I just bought a flash 600EX-RT. 
I used to work with third party flash (Lumopro LP-160), so it's a really big change for me.


I just have a question regarding the way I can use my new fash: how to use it off-camera?


I have a 5DMII, do I have an other choice than buying the expensive trigger from Canon? Is there a chance to use my trigger (thiird party) flash wave 3? FlashWave III 2.4GHz wireless trigger review | Lighting Rumours


What are my options?


thanks!
Jeremie


----------



## Robin_Usagani (Dec 18, 2012)

600 EX-RT has an internal radio trigger.  You have to buy more units if you want to do off camera flash.  But 600EX RT wont function 100% with cameras pre 2012.  You need 5DIII or 1DX to get the full function.  The grouping I dont think will work with 5DII.

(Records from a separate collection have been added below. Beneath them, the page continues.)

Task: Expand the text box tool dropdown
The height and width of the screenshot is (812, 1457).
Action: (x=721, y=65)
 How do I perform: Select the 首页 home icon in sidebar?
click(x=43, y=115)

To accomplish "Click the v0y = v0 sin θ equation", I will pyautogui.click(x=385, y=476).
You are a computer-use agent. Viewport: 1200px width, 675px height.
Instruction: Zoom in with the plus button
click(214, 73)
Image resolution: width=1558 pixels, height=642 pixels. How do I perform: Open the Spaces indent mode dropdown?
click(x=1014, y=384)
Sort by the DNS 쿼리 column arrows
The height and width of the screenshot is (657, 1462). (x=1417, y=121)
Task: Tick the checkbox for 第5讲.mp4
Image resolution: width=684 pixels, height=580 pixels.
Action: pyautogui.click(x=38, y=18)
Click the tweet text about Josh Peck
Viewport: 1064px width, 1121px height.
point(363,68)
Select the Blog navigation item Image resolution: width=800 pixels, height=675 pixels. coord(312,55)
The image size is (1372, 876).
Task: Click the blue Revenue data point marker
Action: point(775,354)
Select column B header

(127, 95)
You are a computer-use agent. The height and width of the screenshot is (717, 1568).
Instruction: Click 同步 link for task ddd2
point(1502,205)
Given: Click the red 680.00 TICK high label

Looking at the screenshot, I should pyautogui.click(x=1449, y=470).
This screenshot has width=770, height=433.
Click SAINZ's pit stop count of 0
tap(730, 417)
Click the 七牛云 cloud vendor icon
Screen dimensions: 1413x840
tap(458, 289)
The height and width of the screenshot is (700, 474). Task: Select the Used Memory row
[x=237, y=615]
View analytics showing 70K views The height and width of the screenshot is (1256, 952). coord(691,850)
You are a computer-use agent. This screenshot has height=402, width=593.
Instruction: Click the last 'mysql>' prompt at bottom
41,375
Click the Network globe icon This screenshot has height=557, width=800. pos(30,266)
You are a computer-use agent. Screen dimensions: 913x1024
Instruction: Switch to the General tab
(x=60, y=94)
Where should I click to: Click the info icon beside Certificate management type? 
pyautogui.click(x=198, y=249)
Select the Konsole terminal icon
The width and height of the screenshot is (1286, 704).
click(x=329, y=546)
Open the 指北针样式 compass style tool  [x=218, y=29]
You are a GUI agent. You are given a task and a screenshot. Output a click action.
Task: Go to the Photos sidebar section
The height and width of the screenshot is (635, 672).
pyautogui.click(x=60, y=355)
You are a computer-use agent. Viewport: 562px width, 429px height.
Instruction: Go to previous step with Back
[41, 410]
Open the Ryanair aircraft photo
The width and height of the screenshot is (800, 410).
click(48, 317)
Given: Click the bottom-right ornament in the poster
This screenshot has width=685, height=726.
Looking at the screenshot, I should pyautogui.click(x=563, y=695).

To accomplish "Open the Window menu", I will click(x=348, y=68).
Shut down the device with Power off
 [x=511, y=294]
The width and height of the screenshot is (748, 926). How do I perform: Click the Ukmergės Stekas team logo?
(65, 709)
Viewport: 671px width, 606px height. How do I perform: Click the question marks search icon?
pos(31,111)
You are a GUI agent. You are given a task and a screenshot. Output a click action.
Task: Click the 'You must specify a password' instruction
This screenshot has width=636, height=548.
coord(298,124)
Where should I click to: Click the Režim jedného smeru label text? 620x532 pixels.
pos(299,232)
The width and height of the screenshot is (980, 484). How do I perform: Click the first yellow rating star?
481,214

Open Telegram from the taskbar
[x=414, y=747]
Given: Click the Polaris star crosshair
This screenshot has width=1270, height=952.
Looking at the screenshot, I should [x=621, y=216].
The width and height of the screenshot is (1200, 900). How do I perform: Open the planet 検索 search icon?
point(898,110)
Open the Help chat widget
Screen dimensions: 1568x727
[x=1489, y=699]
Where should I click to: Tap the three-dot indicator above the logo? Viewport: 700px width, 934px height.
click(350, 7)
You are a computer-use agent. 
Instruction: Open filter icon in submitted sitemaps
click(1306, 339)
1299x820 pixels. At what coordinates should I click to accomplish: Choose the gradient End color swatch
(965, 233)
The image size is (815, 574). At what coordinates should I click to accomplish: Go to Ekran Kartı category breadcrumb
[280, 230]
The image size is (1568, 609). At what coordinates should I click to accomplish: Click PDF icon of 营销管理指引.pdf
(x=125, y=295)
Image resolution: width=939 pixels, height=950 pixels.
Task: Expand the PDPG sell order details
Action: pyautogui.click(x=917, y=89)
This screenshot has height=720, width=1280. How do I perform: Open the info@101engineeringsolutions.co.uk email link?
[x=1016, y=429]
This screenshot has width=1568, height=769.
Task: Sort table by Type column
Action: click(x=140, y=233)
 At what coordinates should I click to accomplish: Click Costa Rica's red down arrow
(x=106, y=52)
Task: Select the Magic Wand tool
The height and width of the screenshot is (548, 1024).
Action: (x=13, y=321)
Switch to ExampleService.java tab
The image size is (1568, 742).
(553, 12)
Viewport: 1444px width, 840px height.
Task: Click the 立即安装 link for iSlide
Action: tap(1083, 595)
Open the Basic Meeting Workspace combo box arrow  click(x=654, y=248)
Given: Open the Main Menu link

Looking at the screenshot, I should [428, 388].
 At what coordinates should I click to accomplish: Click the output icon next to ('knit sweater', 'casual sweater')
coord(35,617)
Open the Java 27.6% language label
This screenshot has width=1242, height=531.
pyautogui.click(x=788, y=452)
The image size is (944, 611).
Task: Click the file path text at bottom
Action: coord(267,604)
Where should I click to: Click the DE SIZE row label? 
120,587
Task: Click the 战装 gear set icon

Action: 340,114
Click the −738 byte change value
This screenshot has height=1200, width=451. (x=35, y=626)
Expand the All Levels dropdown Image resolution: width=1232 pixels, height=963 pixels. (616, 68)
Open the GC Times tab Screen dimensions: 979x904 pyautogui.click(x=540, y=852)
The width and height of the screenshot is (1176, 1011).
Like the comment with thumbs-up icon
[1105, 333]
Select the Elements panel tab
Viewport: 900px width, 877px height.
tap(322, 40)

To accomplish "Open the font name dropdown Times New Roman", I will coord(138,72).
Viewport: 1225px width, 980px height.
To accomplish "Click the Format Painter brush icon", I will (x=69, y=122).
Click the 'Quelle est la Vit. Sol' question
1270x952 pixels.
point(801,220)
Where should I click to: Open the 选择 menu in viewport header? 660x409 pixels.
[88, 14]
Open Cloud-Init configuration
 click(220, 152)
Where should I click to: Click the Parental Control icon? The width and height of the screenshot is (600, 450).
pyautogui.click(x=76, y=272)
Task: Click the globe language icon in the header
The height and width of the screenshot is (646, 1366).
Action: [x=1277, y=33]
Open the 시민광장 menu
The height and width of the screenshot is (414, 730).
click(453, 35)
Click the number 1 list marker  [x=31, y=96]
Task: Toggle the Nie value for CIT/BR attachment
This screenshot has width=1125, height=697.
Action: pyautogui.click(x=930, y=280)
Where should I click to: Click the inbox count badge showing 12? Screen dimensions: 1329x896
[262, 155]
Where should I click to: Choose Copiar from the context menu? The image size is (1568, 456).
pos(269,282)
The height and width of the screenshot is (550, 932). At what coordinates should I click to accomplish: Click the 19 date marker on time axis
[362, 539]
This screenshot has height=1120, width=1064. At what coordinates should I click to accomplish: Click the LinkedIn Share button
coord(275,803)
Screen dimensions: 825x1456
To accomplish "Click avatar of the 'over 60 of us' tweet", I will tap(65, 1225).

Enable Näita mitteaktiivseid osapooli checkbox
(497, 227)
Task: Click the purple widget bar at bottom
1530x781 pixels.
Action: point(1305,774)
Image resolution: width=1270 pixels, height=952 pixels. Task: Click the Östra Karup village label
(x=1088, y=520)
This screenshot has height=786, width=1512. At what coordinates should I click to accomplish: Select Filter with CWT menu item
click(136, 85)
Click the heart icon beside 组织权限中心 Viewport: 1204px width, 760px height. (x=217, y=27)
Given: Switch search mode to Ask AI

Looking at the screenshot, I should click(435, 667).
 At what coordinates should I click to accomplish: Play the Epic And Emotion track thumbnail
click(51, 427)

What awesome about these units is that you dont have to mess with transmitter and receiver.  AND you are able to do hyper sync!  On the top of that it can do ALL TTL off camera flashes, 2nd curtain, grouping etc, ratio etc.  It is pretty awesome.  Hopefully soon I can afford 4 or 5 of these after I buy my 5DIII.


----------



## jeremiebatt (Dec 18, 2012)

Thanks for your answer!

I read that if I use the canon remote ST-E3-RT with radio trigger, I won't be able to do high speed sync with my MII. Only with optical trigger. 

- I buy a second 600EX-RT to keep on camera to trigger the other one off camera (but is it possible to trigger it without strating the flash on camera for example?)
- I buy the ST-E3-RT but I won't be able to do HSS photo?

Is there any chance to trigger my 600EX-RT via optical with my Lumopro flash? I can trigger my Lumopro with my 600EX, why not both ways?


----------



## Robin_Usagani (Dec 18, 2012)

Jeremie, I am not sure about triggering with lumopro flash.  I assume so.  Yes you can make the one on your camera not shooting or if you are lazy to turn it off, you an just make the ratio really small.  Anyway, the 600EX-RT is starting to be popular among wedding photographers because less things attached to the camera and the flash.  The ability to control the power and grouping from your camera is a big plus too.  But personally if you just shooting with ONE off camera flash and no on camera flash, it is a little expensive way to do it.  All you need is a cheap trigger.  Adjusting 1 flash is not that hard.  Now if you have several around a room, 600 RT is the way to go.  Make everything TTL and your exposure is almost perfect everytime except when you backlit the shot with a flash.  You have to mess with the ratio because the backlit shot will mess up your ETTL reading a bit.


----------